For the new consortia, which could number anywhere between 300 and 500, they will have to perform a fine financial balancing act. The new system will have to meet patient needs but remain within a tight fiscal envelope, which means the demand for financial control has never been greater. “Consortia are going to have to maintain a tight financial grip to ensure there’s no slip back into overspending,” says Chris Calkin, chairman of the Healthcare Financial Management Association’s policy forum.

“There will have to be the necessary assurances to Parliament about giving £80bn to GPs and one way is ensuring that controls are in place.”

Calkin says this inevitably means a greater role for finance professionals. “There will be a lot of effort going into reducing transactional costs, sharing services and getting efficiencies out and all that says to me that people will want to invest in financial controls and expertise.”

But he concedes that the picture currently looks gloomy due to the uncertainty still surrounding the reforms. He estimates that between 3,000 and 4,000 finance staff will lose their jobs as the SHA and PCTs fold but says once “this period of uncertainty” passes and more details emerge he expects new opportunities and new career paths to open.

The HMFA has already run a course, Taking Control, to help prepare staff for interviews and tailor CVs. Funded by the Department of Health over 3,000 finance staff have already taken the course, mostly from PCTs and SHAs hoping to transfer to consortia or other sectors.

graph-nhs-under-knife“We have tried to encourage movement between the sectors in the past, but it can be a challenge,” he says.
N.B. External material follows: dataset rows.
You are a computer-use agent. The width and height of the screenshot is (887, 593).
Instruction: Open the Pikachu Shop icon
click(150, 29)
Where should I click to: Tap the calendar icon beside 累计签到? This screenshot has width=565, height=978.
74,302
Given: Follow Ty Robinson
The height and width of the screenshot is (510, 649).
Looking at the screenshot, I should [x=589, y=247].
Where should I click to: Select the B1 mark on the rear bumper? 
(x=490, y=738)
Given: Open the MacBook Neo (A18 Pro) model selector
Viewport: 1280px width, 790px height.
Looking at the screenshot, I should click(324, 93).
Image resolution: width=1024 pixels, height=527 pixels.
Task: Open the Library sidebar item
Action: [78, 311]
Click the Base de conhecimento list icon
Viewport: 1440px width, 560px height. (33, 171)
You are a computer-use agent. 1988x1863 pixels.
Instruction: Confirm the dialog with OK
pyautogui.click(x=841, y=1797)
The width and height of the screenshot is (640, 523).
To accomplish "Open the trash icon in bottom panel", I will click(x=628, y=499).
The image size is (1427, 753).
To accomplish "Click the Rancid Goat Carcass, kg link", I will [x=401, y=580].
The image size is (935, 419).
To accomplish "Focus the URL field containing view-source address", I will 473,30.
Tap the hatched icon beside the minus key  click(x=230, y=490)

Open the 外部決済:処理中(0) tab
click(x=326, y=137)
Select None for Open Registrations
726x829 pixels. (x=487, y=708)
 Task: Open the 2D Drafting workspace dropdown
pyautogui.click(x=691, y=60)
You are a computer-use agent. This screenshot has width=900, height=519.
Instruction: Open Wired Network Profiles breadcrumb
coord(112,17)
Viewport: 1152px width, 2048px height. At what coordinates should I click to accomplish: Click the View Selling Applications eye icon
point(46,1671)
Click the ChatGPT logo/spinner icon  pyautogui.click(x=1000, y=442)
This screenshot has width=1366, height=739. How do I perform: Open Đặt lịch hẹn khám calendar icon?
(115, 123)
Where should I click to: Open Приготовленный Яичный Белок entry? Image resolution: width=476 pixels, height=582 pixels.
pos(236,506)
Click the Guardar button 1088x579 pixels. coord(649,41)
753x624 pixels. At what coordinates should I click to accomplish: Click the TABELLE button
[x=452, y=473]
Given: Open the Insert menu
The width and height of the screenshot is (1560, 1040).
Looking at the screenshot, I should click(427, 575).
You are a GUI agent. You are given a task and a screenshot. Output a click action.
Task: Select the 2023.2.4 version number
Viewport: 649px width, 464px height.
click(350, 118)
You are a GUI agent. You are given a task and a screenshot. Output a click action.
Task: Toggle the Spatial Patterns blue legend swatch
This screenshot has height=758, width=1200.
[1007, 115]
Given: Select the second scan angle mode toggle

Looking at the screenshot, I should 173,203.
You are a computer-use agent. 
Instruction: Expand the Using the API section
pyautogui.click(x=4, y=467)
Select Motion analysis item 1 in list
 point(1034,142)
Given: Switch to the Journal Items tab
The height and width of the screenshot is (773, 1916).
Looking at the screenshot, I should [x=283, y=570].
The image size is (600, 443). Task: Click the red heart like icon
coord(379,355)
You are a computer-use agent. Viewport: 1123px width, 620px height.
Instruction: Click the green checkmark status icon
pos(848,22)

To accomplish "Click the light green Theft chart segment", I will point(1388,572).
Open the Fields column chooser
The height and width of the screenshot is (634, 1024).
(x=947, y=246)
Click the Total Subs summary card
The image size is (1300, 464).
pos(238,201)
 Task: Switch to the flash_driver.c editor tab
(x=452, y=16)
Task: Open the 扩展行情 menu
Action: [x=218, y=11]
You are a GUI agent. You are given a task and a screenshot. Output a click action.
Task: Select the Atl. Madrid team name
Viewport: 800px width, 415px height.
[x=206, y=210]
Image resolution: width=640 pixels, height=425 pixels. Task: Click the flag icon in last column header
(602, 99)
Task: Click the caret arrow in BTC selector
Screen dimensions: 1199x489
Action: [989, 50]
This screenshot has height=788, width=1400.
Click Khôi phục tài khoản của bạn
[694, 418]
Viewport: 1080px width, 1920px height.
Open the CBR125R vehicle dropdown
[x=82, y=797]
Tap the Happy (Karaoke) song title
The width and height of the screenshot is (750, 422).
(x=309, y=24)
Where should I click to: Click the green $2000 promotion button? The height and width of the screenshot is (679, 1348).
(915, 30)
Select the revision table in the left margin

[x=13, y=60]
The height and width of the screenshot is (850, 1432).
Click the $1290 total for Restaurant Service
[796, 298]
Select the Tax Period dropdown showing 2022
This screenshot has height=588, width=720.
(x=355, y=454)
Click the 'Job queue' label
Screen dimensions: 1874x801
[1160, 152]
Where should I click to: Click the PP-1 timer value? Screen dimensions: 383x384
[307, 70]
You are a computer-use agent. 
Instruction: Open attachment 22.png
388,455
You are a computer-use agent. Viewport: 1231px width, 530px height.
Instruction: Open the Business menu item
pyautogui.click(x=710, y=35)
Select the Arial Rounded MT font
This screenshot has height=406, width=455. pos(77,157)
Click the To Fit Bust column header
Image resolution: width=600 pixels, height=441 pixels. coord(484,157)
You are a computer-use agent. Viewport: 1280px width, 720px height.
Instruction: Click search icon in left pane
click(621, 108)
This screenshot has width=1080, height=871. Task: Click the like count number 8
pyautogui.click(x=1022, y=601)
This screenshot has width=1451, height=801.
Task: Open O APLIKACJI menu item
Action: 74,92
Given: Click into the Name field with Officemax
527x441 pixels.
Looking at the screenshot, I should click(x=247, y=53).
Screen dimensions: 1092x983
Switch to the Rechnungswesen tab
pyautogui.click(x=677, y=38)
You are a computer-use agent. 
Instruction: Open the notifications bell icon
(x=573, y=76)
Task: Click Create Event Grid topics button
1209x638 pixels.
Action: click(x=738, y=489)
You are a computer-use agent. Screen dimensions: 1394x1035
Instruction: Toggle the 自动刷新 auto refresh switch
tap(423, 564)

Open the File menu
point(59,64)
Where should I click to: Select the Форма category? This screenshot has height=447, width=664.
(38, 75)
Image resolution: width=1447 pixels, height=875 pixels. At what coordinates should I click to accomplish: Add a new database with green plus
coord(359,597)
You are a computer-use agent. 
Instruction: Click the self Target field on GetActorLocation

He adds that these finance professionals will have fully transferable skills and he’s positive about them finding opportunities in the new consortia.

“They will have to break down their skills from dealing with finance at a macro level in PCTs to micro levels for GP consortia,” he says. “There should be a good take up on new roles so it may be less about losing jobs and more about changing roles.”

Andrew Hine, head of UK healthcare for KPMG, said it’s unlikely that the NHS will significantly lose the finance skills it has already built up. But he warns that consortia will need to select the best blend of skills and the best-equipped people to support GPs in the new regime.

“I don’t expect there’ll be a one-on-one transfer,” he says. “You would expect to lose congruence.” Hine says one of the biggest risks will be the time it takes GPs to develop commissioning skills and understand control of resources and prioritisation. He adds that GPs will need strong support.

Hine goes back to Calkin’s earlier point about using financial controls to reduce risks and says finance staff will need a multitude of skills, from establishing “risk pools” between consortia to create contingency funds to managing efficiency demands.

The Department of Health has also made it clear that it expects consortia to share senior finance staff, particularly chief financial officers, which curtails some of the deployment potential in the NHS.

David Flory, deputy chief executive of the NHS says he thinks it would be a “struggle” to find the number of CFOs needed for all the consortia. But he signalled the importance that finance professionals will play by adding that he intended to get “very involved” with the recruitment process to “make sure we have the right people in the right places”.

It is clear that however these reforms pan out, finance professionals will be at the forefront of supporting commissioners. But there is a danger that in such a tight fiscal environment finance, not patient care, becomes king.

Calkin, also deputy chief executive and finance director at North Staffordshire University Hospital NHS Trust, says we need to learn the lessons from GP fund holding in the 1990s where managers took over from GPs. “We have to make sure that this stays clinically-focused and doesn’t become just a numbers game,” he says.